Copy word for word the stretch of the fluid-equations passage below that begins at the words "Now let’s move" and ends with "(compresses or stretches).".

### [GIVEN PASSAGE]
* * * * * * * * *

Or in its mathematical form it would then be:

$\frac{\partial \rho}{\partial t}+\vec \nabla \cdot (\rho u)=0$

However, can your remember (and if not, just go 5 sentences above) how we are neglecting the change in density? So with this in mind, the continuity equation would then say that the divergence of velocity is equal to zero (the fluid does not spread out nor converges):

$\vec \nabla \cdot u=0$

Convective form

Now, if we are analyzing a fluid that is flowing, we then evaluate with something called as the “material (or substantial) derivative” that explains the net rate of change that a point experiences (change in time and divergence), and it looks like:

$\frac{D\rho}{Dt}=\frac{\partial}{\partial t}+(u\cdot \vec \nabla)$

So then, with this material derivative, the continuity equation would look like:

$\frac{D\rho}{Dt}+\rho \vec \nabla \cdot u=0$

And now, I think that we all have listened to that very famous law of physics “mass cannot be created or destroyed”, well that phrase can be seen in the next equation, in which we see how the sum of the rate of change of mass over the volume plus the net mass flux out of the surface surrounding the volume is equal to zero:

$\int_{v} \frac{\partial \rho}{\partial t} dv+\oint_{s}\rho u \cdot n dA=0$

Momentum equation

Now let’s move to the next member of this band, the momentum equation. This equation explains how momentum changes in a small region as time passes; in the same way, the change in momentum is equal to the forces applied [2].

So now, in the conservative way, the momentum equation is the rate of change of density + the flux of momentum (momentum carried in or out) = body forces + divergence of the stress tensor (compresses or stretches).

* * * * * * * * *

### [GIVEN DATA]
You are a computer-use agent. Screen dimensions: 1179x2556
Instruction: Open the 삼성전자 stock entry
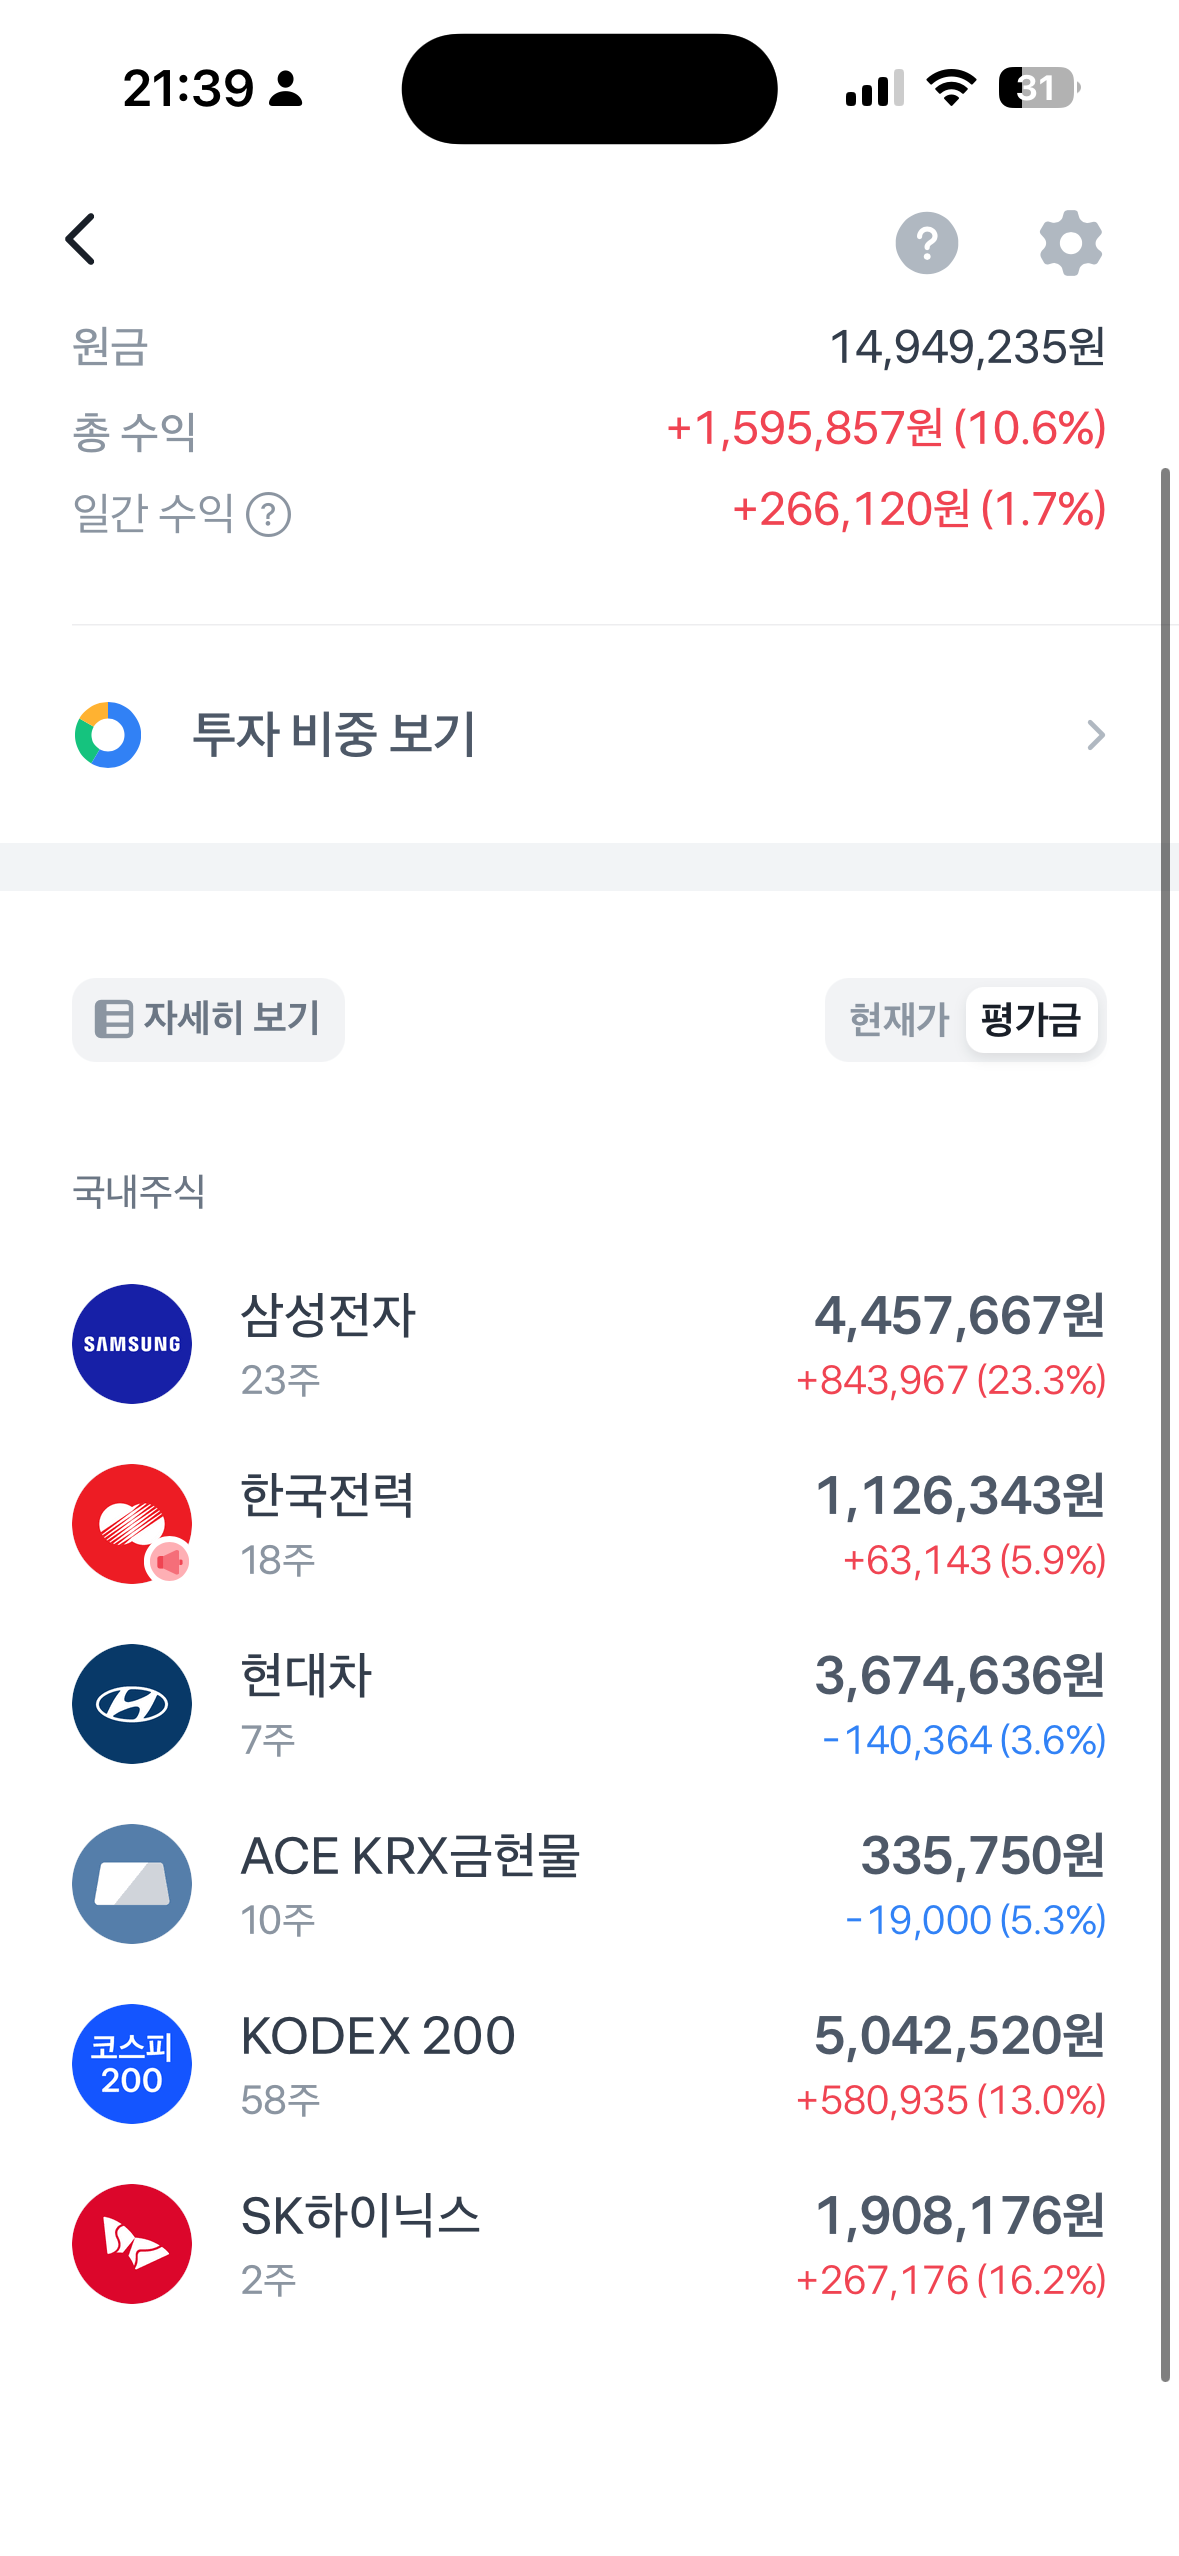[x=589, y=1344]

* * * * * * * * *

### [EXERCISE RESULT]
Now let’s move to the next member of this band, the momentum equation. This equation explains how momentum changes in a small region as time passes; in the same way, the change in momentum is equal to the forces applied [2].

So now, in the conservative way, the momentum equation is the rate of change of density + the flux of momentum (momentum carried in or out) = body forces + divergence of the stress tensor (compresses or stretches).